Data extract >>
######

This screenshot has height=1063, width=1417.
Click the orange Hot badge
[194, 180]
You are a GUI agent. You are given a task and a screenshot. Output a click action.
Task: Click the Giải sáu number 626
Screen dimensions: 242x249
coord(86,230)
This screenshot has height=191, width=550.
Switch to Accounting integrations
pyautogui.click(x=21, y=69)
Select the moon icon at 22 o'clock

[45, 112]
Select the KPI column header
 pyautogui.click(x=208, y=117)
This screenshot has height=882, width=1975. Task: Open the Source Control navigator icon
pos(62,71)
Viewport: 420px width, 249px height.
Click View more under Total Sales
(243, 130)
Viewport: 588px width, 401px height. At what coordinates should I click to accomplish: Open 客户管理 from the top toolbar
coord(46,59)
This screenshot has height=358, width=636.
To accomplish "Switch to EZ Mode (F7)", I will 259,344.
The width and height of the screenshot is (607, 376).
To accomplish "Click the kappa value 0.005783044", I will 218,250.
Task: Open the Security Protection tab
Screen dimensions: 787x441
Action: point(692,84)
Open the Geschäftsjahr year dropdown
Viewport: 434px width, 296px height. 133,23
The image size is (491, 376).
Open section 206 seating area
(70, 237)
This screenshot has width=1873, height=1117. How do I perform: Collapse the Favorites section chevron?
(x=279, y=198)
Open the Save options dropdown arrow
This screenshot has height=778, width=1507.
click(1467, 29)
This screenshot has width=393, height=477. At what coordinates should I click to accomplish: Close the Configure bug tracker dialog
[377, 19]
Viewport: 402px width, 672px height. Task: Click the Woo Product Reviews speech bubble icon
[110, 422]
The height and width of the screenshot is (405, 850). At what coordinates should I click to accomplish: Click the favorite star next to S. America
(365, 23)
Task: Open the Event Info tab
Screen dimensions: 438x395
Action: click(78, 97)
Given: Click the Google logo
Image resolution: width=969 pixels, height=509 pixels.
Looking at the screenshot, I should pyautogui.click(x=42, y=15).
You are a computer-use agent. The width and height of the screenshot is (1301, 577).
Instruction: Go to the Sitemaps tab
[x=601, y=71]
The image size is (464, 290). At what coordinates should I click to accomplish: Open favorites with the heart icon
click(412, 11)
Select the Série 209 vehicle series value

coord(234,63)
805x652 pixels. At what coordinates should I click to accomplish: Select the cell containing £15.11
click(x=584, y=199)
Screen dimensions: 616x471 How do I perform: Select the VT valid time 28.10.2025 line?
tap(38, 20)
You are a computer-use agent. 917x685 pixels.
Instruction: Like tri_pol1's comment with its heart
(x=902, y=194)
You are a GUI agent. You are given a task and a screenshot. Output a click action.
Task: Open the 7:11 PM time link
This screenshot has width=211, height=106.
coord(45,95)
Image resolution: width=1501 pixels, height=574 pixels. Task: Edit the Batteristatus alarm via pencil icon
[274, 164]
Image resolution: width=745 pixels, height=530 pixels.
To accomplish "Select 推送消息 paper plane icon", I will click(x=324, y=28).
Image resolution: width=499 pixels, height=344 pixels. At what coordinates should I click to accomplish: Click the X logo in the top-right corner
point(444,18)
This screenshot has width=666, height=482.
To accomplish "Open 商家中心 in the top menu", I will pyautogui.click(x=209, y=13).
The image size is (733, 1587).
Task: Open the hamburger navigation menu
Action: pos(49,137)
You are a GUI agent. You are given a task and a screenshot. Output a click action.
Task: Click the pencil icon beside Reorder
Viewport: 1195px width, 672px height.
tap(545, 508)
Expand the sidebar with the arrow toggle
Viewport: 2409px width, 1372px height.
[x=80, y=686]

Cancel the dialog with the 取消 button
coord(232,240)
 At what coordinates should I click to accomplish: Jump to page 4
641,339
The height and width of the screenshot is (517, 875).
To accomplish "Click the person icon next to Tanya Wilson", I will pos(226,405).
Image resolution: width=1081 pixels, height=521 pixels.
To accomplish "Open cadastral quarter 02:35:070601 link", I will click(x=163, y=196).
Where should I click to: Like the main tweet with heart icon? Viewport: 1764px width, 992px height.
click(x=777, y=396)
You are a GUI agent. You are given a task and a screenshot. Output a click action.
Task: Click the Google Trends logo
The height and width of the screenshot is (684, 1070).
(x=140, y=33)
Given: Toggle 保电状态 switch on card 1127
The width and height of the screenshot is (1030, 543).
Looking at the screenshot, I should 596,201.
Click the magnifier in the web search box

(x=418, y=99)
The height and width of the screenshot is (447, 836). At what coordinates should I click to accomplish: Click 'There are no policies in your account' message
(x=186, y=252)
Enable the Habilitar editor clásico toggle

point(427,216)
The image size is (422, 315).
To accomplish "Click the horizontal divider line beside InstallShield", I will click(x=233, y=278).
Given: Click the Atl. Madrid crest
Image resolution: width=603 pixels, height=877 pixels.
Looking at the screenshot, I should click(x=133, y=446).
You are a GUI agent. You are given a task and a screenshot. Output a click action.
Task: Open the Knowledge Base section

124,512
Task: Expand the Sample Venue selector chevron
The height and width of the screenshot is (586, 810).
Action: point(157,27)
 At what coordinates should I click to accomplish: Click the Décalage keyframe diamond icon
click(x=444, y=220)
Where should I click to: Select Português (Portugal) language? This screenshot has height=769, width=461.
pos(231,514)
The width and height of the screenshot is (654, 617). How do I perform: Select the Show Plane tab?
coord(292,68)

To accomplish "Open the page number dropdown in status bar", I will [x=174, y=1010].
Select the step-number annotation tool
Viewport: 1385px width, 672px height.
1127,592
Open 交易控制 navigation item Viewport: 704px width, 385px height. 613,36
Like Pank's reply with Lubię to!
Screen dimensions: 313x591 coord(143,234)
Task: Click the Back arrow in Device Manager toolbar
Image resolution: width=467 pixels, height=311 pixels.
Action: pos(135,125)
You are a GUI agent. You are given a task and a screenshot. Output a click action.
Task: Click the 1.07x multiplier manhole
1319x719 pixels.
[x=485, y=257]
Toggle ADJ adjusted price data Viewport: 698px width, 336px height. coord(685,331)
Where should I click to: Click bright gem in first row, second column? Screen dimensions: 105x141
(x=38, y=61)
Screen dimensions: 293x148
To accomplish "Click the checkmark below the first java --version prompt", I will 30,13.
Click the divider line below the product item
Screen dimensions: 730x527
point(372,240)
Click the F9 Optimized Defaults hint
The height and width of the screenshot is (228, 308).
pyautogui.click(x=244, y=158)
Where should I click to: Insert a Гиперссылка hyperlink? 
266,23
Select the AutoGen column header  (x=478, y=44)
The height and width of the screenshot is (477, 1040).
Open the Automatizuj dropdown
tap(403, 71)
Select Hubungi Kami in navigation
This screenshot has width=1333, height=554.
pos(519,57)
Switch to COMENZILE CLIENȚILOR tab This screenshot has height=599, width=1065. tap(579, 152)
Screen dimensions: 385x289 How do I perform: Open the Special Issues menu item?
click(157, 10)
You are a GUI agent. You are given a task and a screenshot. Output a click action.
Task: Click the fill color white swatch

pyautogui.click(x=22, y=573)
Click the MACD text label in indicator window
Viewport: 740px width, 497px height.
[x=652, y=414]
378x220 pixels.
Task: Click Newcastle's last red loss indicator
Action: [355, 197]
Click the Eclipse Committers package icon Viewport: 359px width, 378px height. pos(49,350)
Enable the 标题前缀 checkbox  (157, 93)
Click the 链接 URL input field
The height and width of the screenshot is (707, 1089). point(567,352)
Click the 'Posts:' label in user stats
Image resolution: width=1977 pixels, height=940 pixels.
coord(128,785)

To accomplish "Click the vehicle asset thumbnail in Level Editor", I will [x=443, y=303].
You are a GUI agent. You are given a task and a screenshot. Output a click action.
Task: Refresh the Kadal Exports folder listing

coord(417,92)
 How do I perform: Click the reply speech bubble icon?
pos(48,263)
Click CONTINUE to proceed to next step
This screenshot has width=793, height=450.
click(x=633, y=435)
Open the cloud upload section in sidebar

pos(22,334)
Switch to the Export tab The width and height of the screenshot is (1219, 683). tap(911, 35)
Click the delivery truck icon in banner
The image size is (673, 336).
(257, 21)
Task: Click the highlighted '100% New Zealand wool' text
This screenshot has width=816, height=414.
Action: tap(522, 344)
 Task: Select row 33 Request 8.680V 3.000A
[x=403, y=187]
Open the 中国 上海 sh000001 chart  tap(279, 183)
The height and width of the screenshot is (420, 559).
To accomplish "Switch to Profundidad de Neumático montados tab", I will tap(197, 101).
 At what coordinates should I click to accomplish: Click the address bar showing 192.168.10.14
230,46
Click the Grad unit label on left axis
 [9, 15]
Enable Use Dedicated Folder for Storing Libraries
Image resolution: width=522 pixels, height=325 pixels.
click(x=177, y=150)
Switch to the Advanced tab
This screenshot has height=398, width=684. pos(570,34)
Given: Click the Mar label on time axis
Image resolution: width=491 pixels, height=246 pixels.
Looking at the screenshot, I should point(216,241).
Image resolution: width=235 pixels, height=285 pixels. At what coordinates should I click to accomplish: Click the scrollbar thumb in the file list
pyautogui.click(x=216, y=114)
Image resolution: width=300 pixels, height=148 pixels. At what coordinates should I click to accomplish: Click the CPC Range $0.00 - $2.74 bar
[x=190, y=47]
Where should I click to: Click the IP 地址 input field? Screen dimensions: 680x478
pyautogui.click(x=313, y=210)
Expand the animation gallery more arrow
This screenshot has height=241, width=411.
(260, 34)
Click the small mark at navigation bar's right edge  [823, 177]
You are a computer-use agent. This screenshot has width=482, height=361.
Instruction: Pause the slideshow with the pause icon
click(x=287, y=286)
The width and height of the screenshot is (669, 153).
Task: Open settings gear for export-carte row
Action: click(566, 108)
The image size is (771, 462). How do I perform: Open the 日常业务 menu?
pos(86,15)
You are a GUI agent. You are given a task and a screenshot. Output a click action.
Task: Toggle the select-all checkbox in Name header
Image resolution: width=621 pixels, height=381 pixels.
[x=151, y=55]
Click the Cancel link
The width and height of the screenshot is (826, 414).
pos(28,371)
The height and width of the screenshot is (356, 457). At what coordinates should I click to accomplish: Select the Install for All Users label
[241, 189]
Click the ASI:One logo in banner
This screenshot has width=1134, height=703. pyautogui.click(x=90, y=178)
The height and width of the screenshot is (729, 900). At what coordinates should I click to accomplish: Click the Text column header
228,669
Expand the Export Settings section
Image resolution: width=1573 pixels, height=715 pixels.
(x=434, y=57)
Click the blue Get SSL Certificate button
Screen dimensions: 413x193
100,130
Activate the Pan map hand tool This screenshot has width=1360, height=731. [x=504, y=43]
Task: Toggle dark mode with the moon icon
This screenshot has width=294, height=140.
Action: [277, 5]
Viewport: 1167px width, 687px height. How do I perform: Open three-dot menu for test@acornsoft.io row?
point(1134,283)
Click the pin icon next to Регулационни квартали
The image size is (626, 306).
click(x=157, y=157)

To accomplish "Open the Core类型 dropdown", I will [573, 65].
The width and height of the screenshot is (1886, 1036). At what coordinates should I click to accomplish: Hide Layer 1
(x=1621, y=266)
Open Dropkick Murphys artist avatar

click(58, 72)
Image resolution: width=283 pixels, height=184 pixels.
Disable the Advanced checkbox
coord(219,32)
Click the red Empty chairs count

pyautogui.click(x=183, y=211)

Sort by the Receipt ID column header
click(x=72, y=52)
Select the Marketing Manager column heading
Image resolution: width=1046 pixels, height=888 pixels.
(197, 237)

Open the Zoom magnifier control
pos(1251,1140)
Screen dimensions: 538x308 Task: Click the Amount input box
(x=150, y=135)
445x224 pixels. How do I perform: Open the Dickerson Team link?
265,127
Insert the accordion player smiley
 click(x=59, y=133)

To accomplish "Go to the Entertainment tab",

######

Challenge >>
Could you rewrite the rows from the line with "Screen dimensions: 538x308" through the end of the rows, putting "Music" in place of "Entertainment" and leaving everything else unchanged?

Output below >>
Screen dimensions: 538x308 Task: Click the Amount input box
(x=150, y=135)
445x224 pixels. How do I perform: Open the Dickerson Team link?
265,127
Insert the accordion player smiley
 click(x=59, y=133)

To accomplish "Go to the Music tab",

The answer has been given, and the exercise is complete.